Alex Shephard: Are you mad, Ryu? I mean, I retreat to this position more than is probably healthy, but I guess my big response to that is, “Who cares, my man?” Also, Dylan hasn’t been able to play guitar for a while because he has busted wrists and is an old man. He does still do a pretty mean soft shoe, if you’ve seen him live, which I’m assuming you haven’t.

But I may not be the best person to offer a counterpoint. I’m listening to “Workingman’s Blues” from Dylan’s 2006 album Modern Times right now. That song contains the objectively terrible lyric: “The buying power of the proletariat’s gone down / Money’s getting shallow and weak.” And I love it.

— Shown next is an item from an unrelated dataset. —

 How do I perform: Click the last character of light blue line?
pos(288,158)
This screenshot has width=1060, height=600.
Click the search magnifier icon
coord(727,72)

I will stand for (most of) Dylan’s late career arc, even though he’s burrowed so far into his “hobo trickster” persona that he’s basically just a croak wearing a porkpie hat. I have no idea who Dylan is now and I don’t care one bit—the songs are good. Do you think you would feel differently if you liked Bob Dylan?

Ryu Spaeth: This is actually a relevant question, since most of the commentary about this issue has been colored by individual feelings about Bob Dylan. If you like Bob Dylan, there’s a good chance you’ll throw cherished principles and the objective fact that he’s a musician out the window, and say, “Hey, Bob Dylan, who I like, won some huge prize that could have been wasted on some Estonian poet instead, which is great!” If you don’t like Bob Dylan, you’re more likely to stick rigidly to principles that you never knew you even possessed, but have quickly become the central pillars in your outlook on life and art. What I’m saying is that Bob Dylan is bad.

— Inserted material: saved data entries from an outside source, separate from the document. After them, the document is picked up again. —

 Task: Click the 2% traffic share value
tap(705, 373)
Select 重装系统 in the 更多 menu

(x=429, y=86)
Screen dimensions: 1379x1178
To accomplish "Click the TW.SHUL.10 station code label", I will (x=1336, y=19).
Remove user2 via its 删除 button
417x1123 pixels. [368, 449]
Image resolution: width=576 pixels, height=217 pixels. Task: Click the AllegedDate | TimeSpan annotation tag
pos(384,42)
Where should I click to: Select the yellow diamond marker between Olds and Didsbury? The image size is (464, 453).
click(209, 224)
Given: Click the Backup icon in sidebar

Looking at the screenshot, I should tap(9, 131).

To go back to our discussion of what this means for American literature—would you say this is a puckish capstone on a certain era, that era being the annual speculation that one of the (mostly male) giants of American literature who achieved prominence between the 1960s and the 1980s would win the Nobel? Should we start throwing out newer names for consideration? And what would those names be?

Alex Shephard: To your point about Alexievich, one of the issues is that people think that the Nobel Prize exists to champion a certain kind of world literature. That would be a noble (ugh) thing to do! But it’s not really what the Nobel Prize has historically done, even if some of its choices veer in that direction. If nothing else, today is a reminder that the Nobel Prize in Literature is decided by six old Swedish people who clearly have a sense of humor.

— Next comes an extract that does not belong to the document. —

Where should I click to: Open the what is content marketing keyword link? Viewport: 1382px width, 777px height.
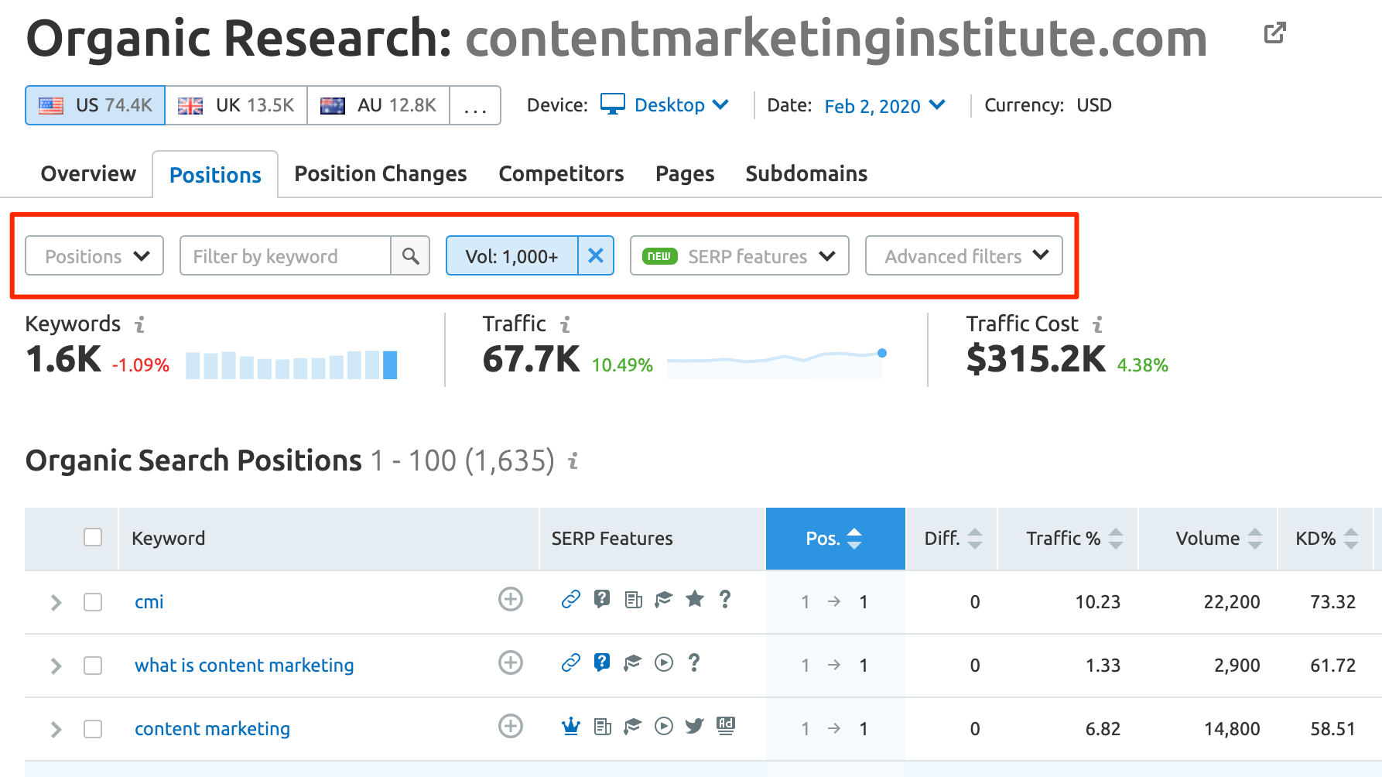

As for your question about American literature: This prize is a big win for Baby Boomers and the world tends to lose when Boomers win. If there’s a silver lining for those bitter about the Dylan Nobel Prize, it’s that no Nobel Laureate will bring Boomers this much joy again. And it seems unlikely that any of the great post-war American writers will get the nod.

In my Nobel preview I wrote about America’s “deep bench.” There are a lot of people in that post-war generation who are deserving (or at least plausible) Nobel Laureates: Roth, Pynchon, Cormac McCarthy, Ursula Le Guin, DeLillo—hell, I’ll be nice for a change and throw Joyce Carol Oates into the mix. But if you start to look at the next generation, it gets a lot thinner. The ascendant generation—writers in their 50s and early 60s—isn’t as impressive: Jeffrey Eugenides, Michael Chabon, Louise Erdrich, Lorrie Moore, Jonathan Lethem, Jonathan Franzen. (I shudder to think what will happen when Franzen’s name enters speculation in a few years.)

So I don’t know, really. The Underground Railroad makes me feel like Colson Whitehead will enter the conversation down the line, but he’s only 46, two decades-ish away from senior citizenry and Nobel speculation. I have faith in the younger generation, in other words, but they’re a long way out.

Ryu Spaeth: In another respect, the field has gotten WAY bigger. Kanye! Beyonce! Liam Gallagher! (I’ll be personally rooting for Liam, who is good at rock and roll and has a way with words.) David Bowie would have crushed Bob Dylan in the Nobel sweepstakes if he were still alive. Anyway, I’m glad you are happy. Tonight I’m going to pour one out for literature. RIP literature.